Jamila Woods burst onto the scene last year with her feature beside Chance the Rapper on “Sunday Candy,” a song created by Donnie Trumpet and the Social Experiment.  Woods has an undeniably beautiful voice, which served as the perfect addition to the wholesome message of the song.  On her first solo project, Woods offers a personal look into her relationship with her skin color, sometimes highlighting the struggle with police violence with other areas focusing on pride and bright-eyed retrospection.  Most of the songs are followed by a brief recording of Woods talking about her life experience adding a very intimate element to the album.  The work serves as a solid first release with Woods’ voice remaining powerful throughout.  It is somewhat clear that Woods is still developing as an artist, many of her songs sounding the same with no major changes in production or even tempo really taking place.

“Heavn” begins with a short intro track, “Bubbles,” with Woods’ deliberate vocals floating atop light beat production.  Woods truly wears her identity on her sleeve, the first lyrics on the record reading “black girl be in a bubble” before the theme of blackness returns in the second song “VRY BLK.”  Here, a cute melody contrasts the bleak lyrics about police violence: “you take my brother/I fight back.” Woods’ wordplay also makes an appearance on this track, her words occasionally spilling over the end of poetic lines.  For example, after uttering the phrase “my brothers going to heaven” the next line falls incomplete “the police going to” with the first syllable of the next line, “hell,” being emphasized.  “Lonely Lonely” switches gears a bit lyrically turning towards the struggle for self-love and feeling like an outsider; “I’m not ok thanks for asking/I can tell I’ve said too much/I’m out of touch/guess no one ever really wants to know.”  The album continues along similar lines, with the hook of “Blk Girl Soldier” ringing out as a highlight.

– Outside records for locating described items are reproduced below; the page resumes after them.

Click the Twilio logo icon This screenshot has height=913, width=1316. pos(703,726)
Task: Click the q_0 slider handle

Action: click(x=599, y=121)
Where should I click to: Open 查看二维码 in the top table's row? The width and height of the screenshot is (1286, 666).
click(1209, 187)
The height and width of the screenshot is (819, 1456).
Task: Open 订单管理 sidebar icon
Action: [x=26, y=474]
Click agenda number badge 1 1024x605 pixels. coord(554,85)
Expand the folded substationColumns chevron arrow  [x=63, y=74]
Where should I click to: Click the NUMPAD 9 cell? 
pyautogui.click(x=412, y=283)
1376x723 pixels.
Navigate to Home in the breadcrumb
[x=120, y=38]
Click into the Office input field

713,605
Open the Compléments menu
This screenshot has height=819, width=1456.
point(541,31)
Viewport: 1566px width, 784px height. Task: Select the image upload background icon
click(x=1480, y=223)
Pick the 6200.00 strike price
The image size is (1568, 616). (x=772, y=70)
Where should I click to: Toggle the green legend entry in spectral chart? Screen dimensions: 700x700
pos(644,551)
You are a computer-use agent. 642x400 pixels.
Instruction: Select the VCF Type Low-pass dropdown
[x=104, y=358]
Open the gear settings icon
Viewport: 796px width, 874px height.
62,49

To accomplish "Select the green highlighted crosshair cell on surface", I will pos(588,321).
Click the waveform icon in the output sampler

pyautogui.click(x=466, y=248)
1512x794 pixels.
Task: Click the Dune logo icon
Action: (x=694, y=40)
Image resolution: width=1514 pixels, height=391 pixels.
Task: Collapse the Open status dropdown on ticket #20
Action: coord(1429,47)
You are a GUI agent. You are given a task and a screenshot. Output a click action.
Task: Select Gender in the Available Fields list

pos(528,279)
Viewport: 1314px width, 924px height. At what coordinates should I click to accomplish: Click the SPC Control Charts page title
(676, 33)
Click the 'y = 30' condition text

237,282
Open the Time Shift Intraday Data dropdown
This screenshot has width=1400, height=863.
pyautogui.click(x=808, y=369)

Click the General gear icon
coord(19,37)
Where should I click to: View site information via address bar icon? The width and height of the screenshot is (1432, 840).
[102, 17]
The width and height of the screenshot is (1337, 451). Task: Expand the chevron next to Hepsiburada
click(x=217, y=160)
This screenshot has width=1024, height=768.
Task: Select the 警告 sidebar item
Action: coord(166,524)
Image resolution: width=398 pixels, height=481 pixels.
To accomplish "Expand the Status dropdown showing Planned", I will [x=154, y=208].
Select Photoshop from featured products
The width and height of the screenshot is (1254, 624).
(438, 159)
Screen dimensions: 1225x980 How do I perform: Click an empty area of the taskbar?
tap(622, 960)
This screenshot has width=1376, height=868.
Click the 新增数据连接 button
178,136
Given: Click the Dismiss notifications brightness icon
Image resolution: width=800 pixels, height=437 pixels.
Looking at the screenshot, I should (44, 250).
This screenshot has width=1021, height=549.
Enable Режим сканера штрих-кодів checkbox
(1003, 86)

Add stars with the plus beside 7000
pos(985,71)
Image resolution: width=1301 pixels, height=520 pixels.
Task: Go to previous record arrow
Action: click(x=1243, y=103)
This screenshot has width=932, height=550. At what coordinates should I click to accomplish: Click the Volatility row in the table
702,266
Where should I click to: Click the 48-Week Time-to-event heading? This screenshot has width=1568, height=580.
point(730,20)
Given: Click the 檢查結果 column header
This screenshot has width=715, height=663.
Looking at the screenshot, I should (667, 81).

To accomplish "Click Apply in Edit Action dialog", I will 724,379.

The album carries a certain emotional weight with Woods taking time to reminisce on life experiences between certain tracks.  After “VRY BLK,” Woods emerges from song to tell a story about an inside joke type of experience that she had with some other black co-workers.  Although she had never met these woman, they were all able to recite a rhyme from a childhood game, the words deeply engrained in each of their minds.  In another instance Woods speaks about her mother and the way she was named.  Each of these storytelling moments, sound like they were recorded on a cell phone with Woods clearly putting her heart and soul into the words, bringing the listener directly into her life.

Sonically, the album fails to really take risks, thriving heavily on the beauty in Jamila Woods’ voice with little contrast coming from track to track.  The hesitant drum beat on “Lonely Lonely” matches the intentions of the more electronic rhythmic efforts on the first two tracks with each track remaining in the same relative place.  Structurally, the album follows a straightforward path on each song choruses and verses coming at predictable rates with the occasional rap verse coming out of the woodwork.  Even the vocal lines fall victim to a bit of stagnation.  Woods’ voice remains around the same range throughout never straining to present high notes or strained expression.  It should be noted that the lyrics are not really relatable to my life experience (I’m not a black woman), which effects the way I consume the album’s overall sound.  If every word was especially relatable to me, I would be more emotionally attached to the work.  However, I do feel that Woods isn’t breaking much from the neo-soul pack sounding a lot like Erykah Badu and Frank Ocean at his most subtle.

Jamila Woods is a good musician with a great voice.  On her debut solo record, potential is everywhere, her voice and emotion never failing to provide the listener with something to hold onto.  As a whole, the album feels a bit safe perhaps a bit more risk taken in songwriting and vocal delivery would bring a bit more replay value on later releases.

6.5/10 Jamila Woods is in a good place, but I would like to see her push herself a bit to take more risks.